● What you have to do:
Return all lines in the data where the string "arrow" can be found.

____________________

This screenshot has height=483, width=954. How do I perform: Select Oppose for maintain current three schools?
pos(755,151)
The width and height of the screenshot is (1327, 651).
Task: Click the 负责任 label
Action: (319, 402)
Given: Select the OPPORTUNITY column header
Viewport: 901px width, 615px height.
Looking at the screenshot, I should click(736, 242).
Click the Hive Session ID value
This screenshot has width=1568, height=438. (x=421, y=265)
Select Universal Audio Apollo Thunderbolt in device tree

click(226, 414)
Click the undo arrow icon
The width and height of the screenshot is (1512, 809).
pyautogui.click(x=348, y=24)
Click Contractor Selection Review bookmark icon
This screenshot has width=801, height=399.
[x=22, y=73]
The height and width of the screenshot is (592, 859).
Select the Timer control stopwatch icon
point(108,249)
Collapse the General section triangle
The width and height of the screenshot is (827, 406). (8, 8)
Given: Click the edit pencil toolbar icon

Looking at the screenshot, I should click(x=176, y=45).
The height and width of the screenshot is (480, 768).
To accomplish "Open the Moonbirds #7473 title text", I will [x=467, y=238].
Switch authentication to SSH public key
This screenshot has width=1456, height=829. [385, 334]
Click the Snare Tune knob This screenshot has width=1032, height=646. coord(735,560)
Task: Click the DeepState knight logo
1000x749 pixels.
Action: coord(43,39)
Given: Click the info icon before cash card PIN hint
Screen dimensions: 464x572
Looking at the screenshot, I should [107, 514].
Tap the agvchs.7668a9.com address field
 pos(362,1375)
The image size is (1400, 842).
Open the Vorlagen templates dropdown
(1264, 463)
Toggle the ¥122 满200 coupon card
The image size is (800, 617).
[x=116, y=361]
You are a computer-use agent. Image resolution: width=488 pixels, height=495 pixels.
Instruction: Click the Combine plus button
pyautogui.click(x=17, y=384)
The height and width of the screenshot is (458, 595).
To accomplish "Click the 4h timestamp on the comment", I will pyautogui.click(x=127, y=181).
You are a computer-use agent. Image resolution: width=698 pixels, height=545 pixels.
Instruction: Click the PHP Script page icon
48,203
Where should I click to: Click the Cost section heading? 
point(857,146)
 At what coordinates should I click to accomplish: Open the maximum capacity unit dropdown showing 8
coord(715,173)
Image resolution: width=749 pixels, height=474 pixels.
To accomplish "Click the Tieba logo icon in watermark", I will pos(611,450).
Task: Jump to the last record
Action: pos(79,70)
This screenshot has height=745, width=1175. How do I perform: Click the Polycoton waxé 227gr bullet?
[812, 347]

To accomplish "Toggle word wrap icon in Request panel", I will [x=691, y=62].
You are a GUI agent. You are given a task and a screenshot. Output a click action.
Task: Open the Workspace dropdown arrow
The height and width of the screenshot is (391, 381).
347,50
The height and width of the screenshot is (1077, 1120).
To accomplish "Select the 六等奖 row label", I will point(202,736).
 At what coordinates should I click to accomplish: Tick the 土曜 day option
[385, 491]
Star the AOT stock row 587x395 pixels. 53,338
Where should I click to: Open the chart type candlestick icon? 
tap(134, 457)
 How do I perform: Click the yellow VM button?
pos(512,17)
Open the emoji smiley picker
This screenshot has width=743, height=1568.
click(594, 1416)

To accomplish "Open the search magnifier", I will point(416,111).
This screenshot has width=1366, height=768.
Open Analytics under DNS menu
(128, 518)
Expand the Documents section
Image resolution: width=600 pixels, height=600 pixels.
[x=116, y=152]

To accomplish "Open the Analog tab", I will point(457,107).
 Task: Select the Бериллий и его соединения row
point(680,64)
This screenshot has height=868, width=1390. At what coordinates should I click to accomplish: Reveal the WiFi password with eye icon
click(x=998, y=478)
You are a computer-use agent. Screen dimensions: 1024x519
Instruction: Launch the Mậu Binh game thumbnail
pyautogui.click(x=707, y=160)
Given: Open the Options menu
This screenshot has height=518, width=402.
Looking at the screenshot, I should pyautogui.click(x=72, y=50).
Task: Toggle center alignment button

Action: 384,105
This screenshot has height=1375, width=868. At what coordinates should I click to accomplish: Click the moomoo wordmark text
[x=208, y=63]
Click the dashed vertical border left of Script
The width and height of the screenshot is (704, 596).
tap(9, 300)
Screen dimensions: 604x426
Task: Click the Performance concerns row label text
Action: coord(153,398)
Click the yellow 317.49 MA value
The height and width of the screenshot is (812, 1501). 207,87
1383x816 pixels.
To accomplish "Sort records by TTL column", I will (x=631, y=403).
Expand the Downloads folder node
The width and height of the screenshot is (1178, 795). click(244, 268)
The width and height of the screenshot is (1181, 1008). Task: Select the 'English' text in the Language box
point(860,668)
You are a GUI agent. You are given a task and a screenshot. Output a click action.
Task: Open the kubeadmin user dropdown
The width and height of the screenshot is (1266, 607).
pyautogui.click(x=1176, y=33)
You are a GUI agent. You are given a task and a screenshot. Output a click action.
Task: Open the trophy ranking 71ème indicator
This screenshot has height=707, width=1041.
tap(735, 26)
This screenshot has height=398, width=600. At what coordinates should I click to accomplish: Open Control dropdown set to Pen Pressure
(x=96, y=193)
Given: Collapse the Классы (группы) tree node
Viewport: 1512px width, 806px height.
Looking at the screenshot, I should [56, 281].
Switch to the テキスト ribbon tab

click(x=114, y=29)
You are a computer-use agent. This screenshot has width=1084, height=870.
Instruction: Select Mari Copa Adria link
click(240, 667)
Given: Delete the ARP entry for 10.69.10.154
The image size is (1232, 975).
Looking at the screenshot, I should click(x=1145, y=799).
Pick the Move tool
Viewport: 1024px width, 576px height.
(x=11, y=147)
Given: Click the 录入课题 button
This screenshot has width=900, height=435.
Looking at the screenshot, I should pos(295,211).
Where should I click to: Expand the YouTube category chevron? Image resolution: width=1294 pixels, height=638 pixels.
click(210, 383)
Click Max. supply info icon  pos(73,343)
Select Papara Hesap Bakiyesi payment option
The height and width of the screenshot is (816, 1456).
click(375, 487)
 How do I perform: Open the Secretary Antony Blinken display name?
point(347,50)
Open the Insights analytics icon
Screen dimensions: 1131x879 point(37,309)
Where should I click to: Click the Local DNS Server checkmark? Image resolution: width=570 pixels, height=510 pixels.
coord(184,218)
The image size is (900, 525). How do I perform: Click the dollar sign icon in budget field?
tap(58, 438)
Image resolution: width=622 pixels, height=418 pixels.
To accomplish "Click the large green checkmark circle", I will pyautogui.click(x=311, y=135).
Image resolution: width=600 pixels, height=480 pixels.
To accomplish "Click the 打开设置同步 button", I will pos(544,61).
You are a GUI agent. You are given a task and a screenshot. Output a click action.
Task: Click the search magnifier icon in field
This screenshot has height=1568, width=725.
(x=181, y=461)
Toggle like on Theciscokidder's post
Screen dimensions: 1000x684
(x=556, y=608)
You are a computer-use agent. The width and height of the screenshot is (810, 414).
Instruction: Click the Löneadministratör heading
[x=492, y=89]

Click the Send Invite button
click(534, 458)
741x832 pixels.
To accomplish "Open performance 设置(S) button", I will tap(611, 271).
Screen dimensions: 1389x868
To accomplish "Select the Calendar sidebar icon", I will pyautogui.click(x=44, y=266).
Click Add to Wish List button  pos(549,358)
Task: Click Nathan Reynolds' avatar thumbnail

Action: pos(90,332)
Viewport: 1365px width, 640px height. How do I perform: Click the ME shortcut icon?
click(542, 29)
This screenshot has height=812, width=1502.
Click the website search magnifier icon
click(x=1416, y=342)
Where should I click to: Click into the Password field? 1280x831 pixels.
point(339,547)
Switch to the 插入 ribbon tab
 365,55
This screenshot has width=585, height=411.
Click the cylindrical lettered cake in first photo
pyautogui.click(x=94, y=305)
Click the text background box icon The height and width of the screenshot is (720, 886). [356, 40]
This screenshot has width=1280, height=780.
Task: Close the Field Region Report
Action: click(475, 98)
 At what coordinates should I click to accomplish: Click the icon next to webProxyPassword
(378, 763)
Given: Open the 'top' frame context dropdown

____________________

● Your solution:
Click the undo arrow icon
Task: Open the Workspace dropdown arrow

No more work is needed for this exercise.